Extracted data entries

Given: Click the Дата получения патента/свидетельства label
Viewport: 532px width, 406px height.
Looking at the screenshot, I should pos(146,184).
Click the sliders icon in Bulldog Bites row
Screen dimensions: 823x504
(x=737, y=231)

Required action.
Reproduce each line of the data without any change.

Exercise answer.
Given: Click the Дата получения патента/свидетельства label
Viewport: 532px width, 406px height.
Looking at the screenshot, I should pos(146,184).
Click the sliders icon in Bulldog Bites row
Screen dimensions: 823x504
(x=737, y=231)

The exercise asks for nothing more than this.